In one such statewide effort (Blue Cross Blue Shield of Michigan’s Participating Hospital Agreement Incentive Program), sustained improvements in these measures have been observed with hospitals accountable for performance on these measures. This effort has shown that hospitals in the state of Michigan accountable for performance on these measures had consistently higher performance than national benchmarks (fig 1).

Figure 1

 Comparison of rates of administration of β blockers and aspirin in patients with acute myocardial infarction in 2004. The solid bars represent the national bench mark and the open bars represent Michigan hospitals with incentive.

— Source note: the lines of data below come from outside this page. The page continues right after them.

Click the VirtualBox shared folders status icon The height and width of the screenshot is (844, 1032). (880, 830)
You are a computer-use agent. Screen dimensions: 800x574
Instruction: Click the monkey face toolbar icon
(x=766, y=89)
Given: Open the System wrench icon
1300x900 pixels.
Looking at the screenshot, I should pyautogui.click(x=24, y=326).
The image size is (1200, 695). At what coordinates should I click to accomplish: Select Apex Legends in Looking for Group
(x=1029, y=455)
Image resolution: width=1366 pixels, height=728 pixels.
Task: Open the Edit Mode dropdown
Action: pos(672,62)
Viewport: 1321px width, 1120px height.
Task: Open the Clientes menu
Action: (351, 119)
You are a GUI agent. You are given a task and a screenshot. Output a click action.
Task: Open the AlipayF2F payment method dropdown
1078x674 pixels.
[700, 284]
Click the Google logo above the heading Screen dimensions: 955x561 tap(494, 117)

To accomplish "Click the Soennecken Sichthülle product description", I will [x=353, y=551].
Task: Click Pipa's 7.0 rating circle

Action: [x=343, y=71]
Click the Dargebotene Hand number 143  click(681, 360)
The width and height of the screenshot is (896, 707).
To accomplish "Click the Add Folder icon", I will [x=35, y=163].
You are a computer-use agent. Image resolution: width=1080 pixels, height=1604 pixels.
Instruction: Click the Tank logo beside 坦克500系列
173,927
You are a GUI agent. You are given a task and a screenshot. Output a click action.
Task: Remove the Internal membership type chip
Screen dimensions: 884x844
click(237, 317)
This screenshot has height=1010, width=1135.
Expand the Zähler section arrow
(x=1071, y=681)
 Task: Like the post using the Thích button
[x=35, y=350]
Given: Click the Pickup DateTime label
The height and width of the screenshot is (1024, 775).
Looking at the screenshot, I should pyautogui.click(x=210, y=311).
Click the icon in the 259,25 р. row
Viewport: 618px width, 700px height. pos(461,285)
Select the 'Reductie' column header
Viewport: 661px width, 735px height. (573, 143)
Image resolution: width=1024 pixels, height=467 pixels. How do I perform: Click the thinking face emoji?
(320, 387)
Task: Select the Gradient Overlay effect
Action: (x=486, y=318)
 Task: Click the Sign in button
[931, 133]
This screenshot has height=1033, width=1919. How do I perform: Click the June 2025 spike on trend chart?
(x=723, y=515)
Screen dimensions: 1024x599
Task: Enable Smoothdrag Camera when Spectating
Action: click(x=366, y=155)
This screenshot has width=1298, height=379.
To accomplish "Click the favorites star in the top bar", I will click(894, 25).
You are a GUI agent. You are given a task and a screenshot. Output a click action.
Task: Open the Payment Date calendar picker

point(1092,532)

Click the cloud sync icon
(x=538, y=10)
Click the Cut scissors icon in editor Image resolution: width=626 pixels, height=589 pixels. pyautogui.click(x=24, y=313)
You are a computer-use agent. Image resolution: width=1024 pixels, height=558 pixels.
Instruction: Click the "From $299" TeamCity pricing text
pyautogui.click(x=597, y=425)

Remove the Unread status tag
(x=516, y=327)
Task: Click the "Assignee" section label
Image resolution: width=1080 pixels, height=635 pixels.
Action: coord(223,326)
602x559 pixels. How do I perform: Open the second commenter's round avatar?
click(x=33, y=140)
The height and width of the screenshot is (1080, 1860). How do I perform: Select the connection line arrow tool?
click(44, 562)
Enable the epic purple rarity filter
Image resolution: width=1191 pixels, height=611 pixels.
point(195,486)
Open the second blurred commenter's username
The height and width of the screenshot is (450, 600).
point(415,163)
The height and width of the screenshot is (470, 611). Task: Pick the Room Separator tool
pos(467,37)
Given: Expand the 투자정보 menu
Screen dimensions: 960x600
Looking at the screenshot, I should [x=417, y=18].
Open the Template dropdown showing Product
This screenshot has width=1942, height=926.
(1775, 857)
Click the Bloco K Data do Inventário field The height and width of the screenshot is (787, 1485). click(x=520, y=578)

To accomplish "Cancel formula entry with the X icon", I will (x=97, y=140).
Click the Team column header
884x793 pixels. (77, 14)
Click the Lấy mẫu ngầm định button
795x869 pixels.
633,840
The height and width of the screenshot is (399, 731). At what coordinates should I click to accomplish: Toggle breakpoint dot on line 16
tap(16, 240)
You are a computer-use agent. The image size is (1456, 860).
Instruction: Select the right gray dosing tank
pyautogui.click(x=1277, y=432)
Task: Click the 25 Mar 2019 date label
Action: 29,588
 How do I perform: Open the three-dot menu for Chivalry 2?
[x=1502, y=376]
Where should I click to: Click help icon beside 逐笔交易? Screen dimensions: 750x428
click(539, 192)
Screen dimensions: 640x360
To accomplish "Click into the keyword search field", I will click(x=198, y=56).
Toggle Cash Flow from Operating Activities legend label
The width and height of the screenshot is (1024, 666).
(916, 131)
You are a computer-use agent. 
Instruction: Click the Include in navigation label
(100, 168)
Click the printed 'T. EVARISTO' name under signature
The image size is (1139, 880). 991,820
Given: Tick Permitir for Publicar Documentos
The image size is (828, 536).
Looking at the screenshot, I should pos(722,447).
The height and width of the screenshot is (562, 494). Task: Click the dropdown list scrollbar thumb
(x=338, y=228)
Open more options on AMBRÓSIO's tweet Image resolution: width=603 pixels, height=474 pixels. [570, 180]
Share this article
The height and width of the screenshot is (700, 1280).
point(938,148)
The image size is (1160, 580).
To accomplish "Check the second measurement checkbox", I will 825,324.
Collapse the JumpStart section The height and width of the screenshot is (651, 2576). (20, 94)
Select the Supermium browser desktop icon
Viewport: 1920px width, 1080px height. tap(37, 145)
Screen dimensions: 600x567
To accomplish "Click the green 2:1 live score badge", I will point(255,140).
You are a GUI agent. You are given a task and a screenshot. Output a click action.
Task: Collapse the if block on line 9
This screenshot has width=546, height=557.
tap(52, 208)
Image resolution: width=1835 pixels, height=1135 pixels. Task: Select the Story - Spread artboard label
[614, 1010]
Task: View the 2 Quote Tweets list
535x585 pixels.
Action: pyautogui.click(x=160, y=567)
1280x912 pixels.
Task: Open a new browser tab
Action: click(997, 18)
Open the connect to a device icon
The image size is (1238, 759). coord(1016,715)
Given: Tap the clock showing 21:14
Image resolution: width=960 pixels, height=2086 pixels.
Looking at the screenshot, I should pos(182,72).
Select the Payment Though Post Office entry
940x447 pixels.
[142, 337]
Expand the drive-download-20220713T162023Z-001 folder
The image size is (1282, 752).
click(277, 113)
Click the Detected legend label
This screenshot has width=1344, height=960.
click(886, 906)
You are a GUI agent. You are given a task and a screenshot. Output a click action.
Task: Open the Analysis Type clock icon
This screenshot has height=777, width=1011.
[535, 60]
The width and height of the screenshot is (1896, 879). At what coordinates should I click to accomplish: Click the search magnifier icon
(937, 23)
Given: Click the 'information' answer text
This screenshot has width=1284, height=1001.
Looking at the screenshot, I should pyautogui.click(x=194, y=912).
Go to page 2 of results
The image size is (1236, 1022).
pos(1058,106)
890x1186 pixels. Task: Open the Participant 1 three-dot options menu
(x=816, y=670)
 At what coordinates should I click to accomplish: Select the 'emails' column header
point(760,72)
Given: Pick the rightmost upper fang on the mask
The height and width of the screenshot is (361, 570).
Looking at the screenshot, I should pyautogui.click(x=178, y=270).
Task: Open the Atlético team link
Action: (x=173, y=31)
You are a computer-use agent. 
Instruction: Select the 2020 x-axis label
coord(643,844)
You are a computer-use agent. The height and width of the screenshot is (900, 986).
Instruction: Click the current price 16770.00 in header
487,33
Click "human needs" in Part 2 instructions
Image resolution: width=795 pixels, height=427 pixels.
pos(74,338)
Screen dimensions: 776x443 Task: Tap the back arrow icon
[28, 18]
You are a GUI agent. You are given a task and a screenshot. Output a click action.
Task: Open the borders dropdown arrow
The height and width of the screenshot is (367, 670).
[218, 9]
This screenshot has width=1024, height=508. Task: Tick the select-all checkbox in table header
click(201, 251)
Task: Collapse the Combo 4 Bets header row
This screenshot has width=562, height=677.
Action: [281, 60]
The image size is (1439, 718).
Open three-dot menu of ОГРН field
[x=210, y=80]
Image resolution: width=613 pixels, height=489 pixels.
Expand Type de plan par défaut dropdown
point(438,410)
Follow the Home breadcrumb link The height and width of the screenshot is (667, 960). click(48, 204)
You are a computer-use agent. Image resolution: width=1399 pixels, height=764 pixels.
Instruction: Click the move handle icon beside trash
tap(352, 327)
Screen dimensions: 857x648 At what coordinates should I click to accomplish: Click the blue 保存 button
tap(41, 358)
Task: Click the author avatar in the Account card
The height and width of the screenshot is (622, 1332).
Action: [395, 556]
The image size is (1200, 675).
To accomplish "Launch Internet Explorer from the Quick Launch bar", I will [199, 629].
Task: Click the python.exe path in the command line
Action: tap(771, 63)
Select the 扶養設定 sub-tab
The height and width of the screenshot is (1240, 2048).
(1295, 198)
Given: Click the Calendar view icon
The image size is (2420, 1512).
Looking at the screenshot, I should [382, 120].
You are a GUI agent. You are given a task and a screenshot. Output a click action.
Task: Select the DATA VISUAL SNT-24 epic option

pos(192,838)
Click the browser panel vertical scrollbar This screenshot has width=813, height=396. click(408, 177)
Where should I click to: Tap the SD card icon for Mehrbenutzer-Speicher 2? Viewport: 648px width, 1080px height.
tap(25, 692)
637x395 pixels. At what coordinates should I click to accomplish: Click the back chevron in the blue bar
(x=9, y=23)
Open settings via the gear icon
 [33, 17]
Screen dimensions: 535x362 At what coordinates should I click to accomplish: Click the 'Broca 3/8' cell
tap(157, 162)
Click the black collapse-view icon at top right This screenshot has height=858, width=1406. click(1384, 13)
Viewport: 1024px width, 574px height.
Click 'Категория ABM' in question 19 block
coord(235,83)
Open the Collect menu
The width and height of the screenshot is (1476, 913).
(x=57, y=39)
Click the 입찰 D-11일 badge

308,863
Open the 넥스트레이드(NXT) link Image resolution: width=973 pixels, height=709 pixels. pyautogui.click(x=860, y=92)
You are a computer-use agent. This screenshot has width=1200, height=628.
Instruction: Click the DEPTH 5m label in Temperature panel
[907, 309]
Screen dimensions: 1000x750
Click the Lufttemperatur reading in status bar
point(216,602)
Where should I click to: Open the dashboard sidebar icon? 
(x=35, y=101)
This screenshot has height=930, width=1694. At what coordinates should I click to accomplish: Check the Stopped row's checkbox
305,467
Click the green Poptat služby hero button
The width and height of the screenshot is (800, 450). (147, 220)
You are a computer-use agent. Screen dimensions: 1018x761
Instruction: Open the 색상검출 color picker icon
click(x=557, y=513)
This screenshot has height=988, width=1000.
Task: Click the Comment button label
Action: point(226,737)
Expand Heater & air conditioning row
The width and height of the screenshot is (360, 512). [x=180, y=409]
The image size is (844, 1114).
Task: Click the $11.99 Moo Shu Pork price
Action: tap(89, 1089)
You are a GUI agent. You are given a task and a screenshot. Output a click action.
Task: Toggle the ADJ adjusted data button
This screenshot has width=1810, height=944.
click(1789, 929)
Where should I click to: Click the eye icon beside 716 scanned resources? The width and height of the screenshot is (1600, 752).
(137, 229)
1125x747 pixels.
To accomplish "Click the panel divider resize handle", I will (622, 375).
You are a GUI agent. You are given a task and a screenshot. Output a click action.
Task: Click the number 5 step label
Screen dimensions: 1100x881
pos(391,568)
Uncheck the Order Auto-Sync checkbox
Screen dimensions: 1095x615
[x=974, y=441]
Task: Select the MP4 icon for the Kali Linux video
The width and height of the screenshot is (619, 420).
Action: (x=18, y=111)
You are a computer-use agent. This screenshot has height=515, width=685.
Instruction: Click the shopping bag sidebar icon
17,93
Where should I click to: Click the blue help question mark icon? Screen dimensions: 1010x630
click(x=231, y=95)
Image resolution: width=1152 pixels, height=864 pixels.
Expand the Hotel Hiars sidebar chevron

While these results are encouraging, and while we know that improved performance on these measures may lead to improved outcomes, it is important to note that such P4P programmes only address a narrow range of aspects of health care quality which represent those processes for which incontrovertible, objective evidence exists to support their universal adoption. Yet, much of cardiac care falls under the heading of care which is highly technical, rapidly evolving and regarding which scientific uncertainty exists (for example, the arena of percutaneous coronary intervention for patients with acute coronary syndromes). These vast areas of cardiac care are not best addressed through means such as used in the NSF, GAP, or NCCP. Rather, opportunities to better understand optimal practice and widely disseminate such knowledge should be acted on in the context of collaborative, inter-institutional, clinical-data-registry-driven, continuous quality improvement projects.15,16


All that said, the assessment of efforts to apply clinical guidelines in community practice with the goal of improving the quality and outcomes of care presents many challenges. These include the evaluation of the effect of temporal trends, and teasing out the relative impact of such temporal trends and the true effects of quality improvement interventions on observed improvements in practice. As efforts to improve the quality of care themselves become more sophisticated in the methods they employ, randomised clinical trials will be increasingly employed to evaluate quality improvement interventions systematically. Yet, even with such randomised clinical trials there will be important challenges to be addressed, including issues surrounding sample size when the randomisation occurs at a facility level, and the risk of cross contamination across the randomisation arms. For example, just agreeing to participate in a quality improvement intervention might itself represent a selection bias as a marker of a significant motivation toward making internal changes in the process of care, despite randomisation to the “non-intervention” or “control” arm. In the meantime, observational comparison studies continue to be the best means of evaluating the effectiveness of systematic implementations of clinical guidelines and of large scale (for example, regional or national quality) improvement programmes on quality indicators and clinical outcomes of acute coronary syndromes.